Britta edited this page Sep 13, 2023 · 3 revisions

To inform and prioritize what CMCS eRegulations should provide, we've learned from a variety of people at CMCS about how they use regulations at work, including their methods, tools, ideas, and feelings.

Our focus for this pilot year is making eRegulations available to CMCS employees. We also talked with some CMCS contractors and people who used to work at CMCS to gain a broad perspective. Eventually, the goal is to have eRegulations available to State agencies, so interviewing State staff will happen at a future stage of this project.

Usability testing sessions (January - June 2021)
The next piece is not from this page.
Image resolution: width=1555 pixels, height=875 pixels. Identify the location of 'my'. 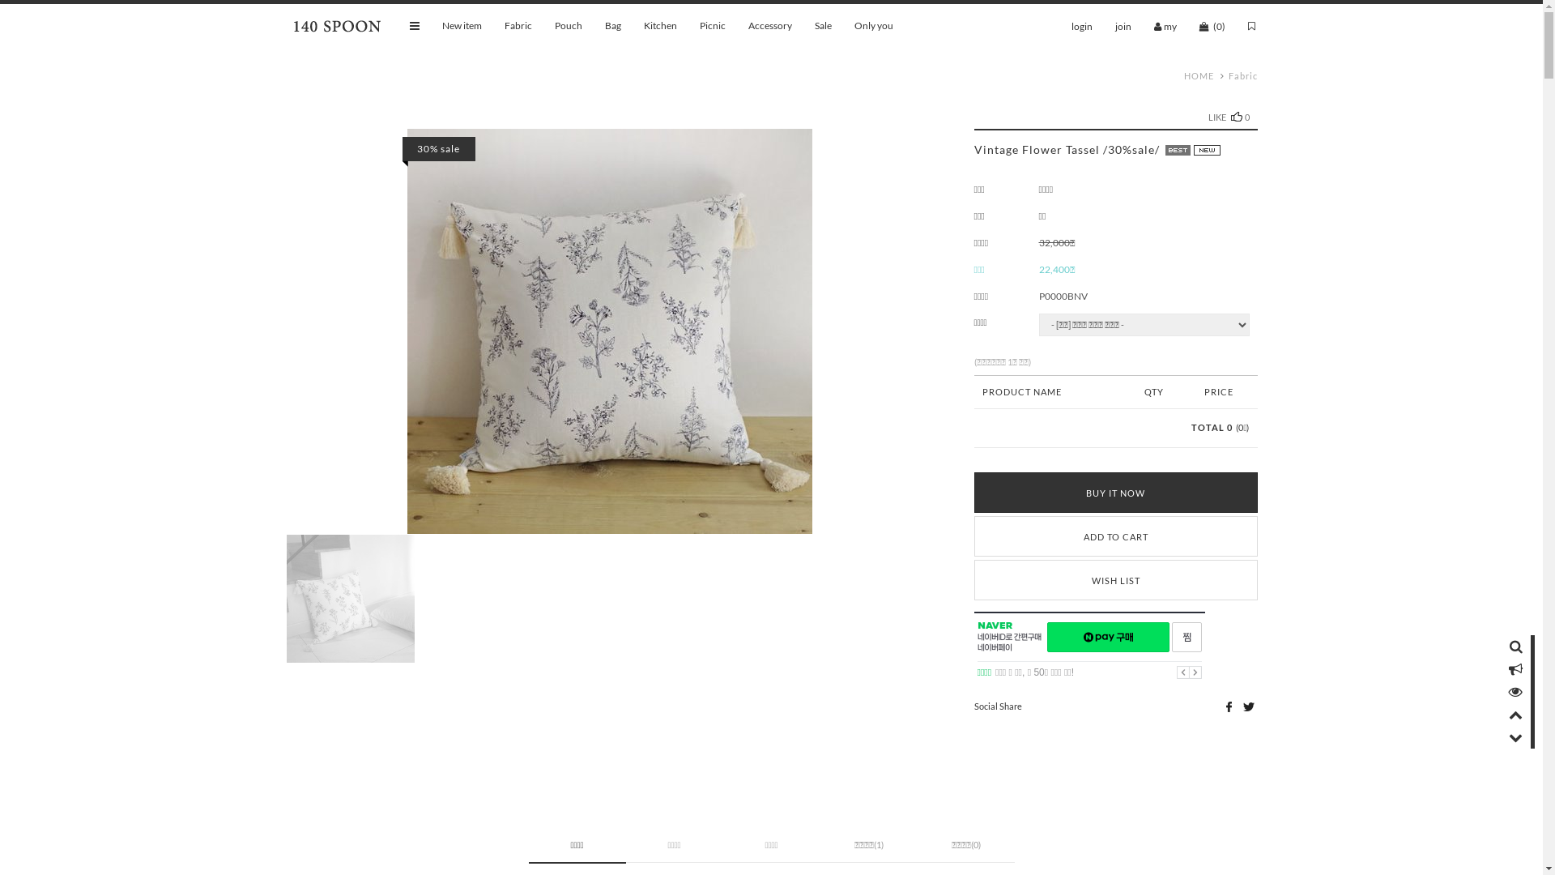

We have conducted usability testing sessions with many CMCS staff members in a range of roles. During these sessions, our primary goal is to gather specific feedback to improve the eRegulations tool, but people also share useful background information about their work, interests, and needs. Here are a few highlights from these sessions.

People want the information in this tool for their work.

Most of the people who tried the prototypes in usability sessions expressed excitement about using CMCS eRegulations!  There is pent-up demand to use a tool that gathers contextual information about Medicaid and CHIP policy in one place. We can expect that people will tolerate minor UI issues if they can access and use the content (either regulations or related supplemental content). Our team should focus first on the findability and usability of content, then a beautiful user interface. (Note that this is different than most private sector design where most consumers have come to expect and require a slick UI.)

People develop unique personal research strategies and help each other with research.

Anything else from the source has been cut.